In conclusion one more assertion associated with regulatory role of photosynthesis in global carbon cycle should be underlined. As was said, the increase of oxygen in the environment causes the intensification of photorespiration in the photosynthesizing organism. It increases till the moment when photorespiration becomes equal to the СО2 assimilation. This state is called compensation point. With oxygen growth a photosynthesizing organism spontaneously strive to the compensation point. Below this point the physical existence of the organisms is impossible. Due to this ability of photosynthesizing organisms global photosynthesis has the same feedback mechanism which makes the global carbon cycle to move spontaneously to the point when the amount of the reduced carbon (the amount of total biomass produced in photosynthesis), becomes equal to the amount of the reduced organic carbon converting back into the oxidized inorganic form. This state is called ecological compensation point. Since the emergence of the photosynthesis and up to the achievement of ecological compensation point, the carbon balance was shifted to the production of the reduced carbon.

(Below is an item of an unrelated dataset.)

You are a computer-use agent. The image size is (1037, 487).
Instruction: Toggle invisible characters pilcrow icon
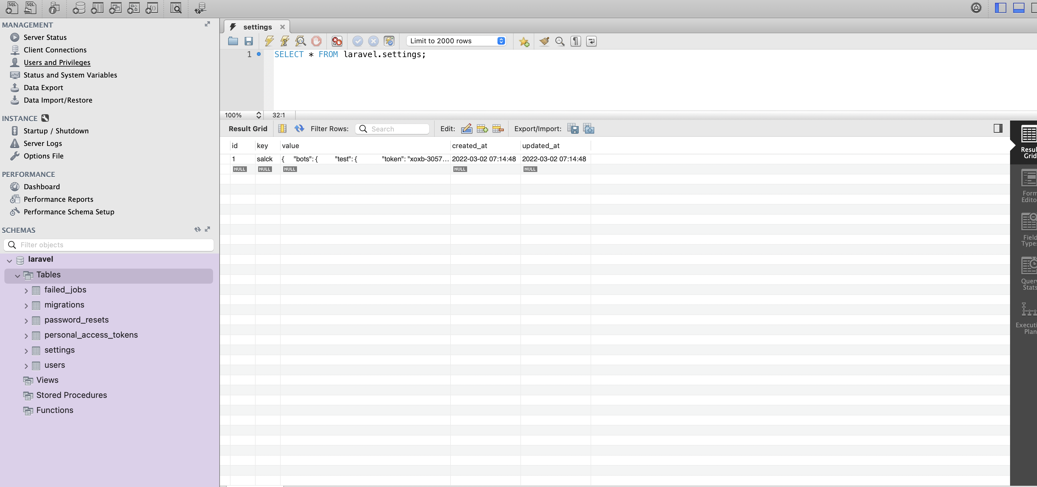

It means that the excess of the reduced carbon was accumulated in sediments in the form of organic matter. Correspondingly another product of photosynthesis, oxygen, is accumulated in the atmosphere. Upon reaching the ecological compensation point the global carbon cycle reaches a steady state, in which there is a stabilization of oxygen and carbon dioxide concentrations in the atmosphere. Further accumulation of organic matter in sedimentary rocks is terminated. Orogenic cycles on the Earth that appeared with photosynthesis origin turned into climatic oscillations.